§ Задание 1: Переведите на английский язык предложение из отрывка письма: «Меня немного удивил Ваш призыв — любить жизнь.»

§ Исходный отрывок:

=-=-=

(...) Чем ближе становитесь Вы мне, чем теснее незримые нити связывают наши души, тем менее мне хочется, чтобы среди этих нитей была материальная зависимость. (...)
Другое дело — радиоприемник. Тут уж искушение слишком велико, а я ведь только слабая женщина! Приходится сознаться, что мне это вдвойне приятно, потому что он будет всегда напоминать о Вас. Но позвольте заметить, что, собираясь сделать подарок, не спрашивают о том разрешения. (...)
Меня немного удивил Ваш призыв — любить жизнь. Неужели у Вас создалось такое мнение обо мне, что я не ценю жизнь? Наоборот, я страстно люблю жизнь, такую, какая она есть. И чем больше мне лет, тем больше я ценю жизнь, только, к сожалению, мне не удается занять в ней то место, которое хотелось бы. Моя работа, правда, по-своему интересная, тяжелая трудовая жизнь в сельской местности (вот что значит Бобровка) целиком поглощают у меня время и силы, но не захватывают полностью. Гораздо сильнее меня влечет к себе другое, недоступное по разным причинам: я очень люблю искусство — музыку, хороший театр, литературу, живопись. В свое время я подвизалась на всех этих поприщах, но всегда неуверенность в себе, своих силах мне мешала. (...) Также очень люблю танцы и спорт и занималась ими с детских лет. В Москве, в годы студенчества, увлекалась легкой атлетикой, коньками, лыжами, акробатикой, художественной гимнастикой. Была хорошим спринтером и выступала на первенство Москвы по гимнастике. Недурно рисовала, писала. На сцене рискнула выступить сравнительно недавно, в Крыму (удалось преодолеть свою застенчивость) и с довольно шумным успехом (у нас был хороший режиссер). В общем — задатков было много, а ничего не вышло. Всему виной — мой характер и воспитание. И главное, как Вы очень чутко заметили, была совершена ошибка, непоправимая ошибка, за которую расплата — моя жизнь. Эта ошибка — мой первый брак, распявший мое человеческое достоинство до такой степени, что я перестала себя уважать. Потом — годы войны, годы тяжелой и упорной борьбы за жизнь, свою и близких мне людей. После войны — вторичная ошибка, происшедшая тоже от жажды жизни и любви, и потом уже жизнь не для себя, заботы не о себе. Даже вечерами, вместо отдыха, стараешься взять какую-нибудь дополнительную работу. А если бы не эти земные цепи, я бы еще взлетела, да еще как! Ведь я сейчас и зрелее, и умнее, и жаднее к жизни, чем когда-то!

=-=-=

§ Предоставленные записи:

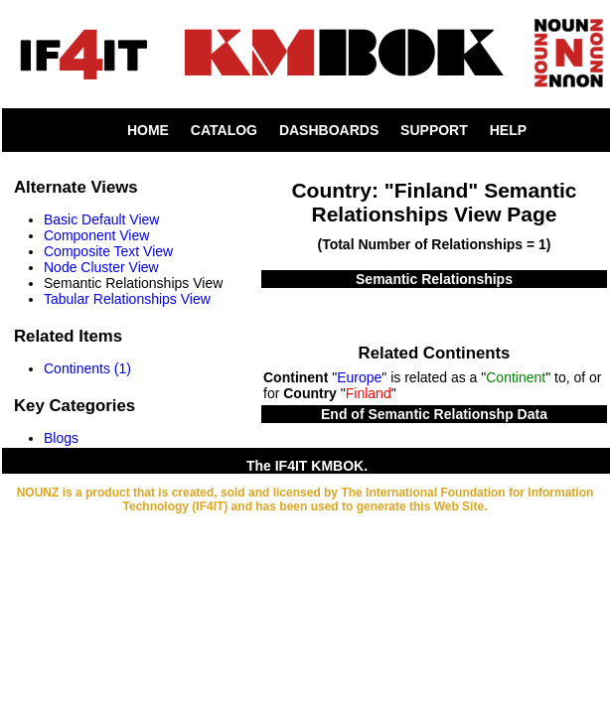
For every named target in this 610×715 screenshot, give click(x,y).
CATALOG (224, 130)
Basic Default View (101, 219)
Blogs (61, 438)
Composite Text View (108, 251)
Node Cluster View (101, 267)
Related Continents (435, 353)
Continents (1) (87, 368)
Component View (96, 235)
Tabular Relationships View (127, 299)
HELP (508, 130)
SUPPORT (434, 130)
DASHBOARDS (329, 130)
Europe (359, 377)
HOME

=-=-=

§ Задание 2: Отредактируйте записи: перепишите строки начиная со строки с «Blogs (61, 438)» и до конца записей включительно, заменив «View» на «Panel». Всё остальное оставьте без изменений.

§ Решение 1: I was a little surprised by your call to love life.

§ Решение 2:
Blogs (61, 438)
Composite Text Panel (108, 251)
Node Cluster Panel (101, 267)
Related Continents (435, 353)
Continents (1) (87, 368)
Component Panel (96, 235)
Tabular Relationships Panel (127, 299)
HELP (508, 130)
SUPPORT (434, 130)
DASHBOARDS (329, 130)
Europe (359, 377)
HOME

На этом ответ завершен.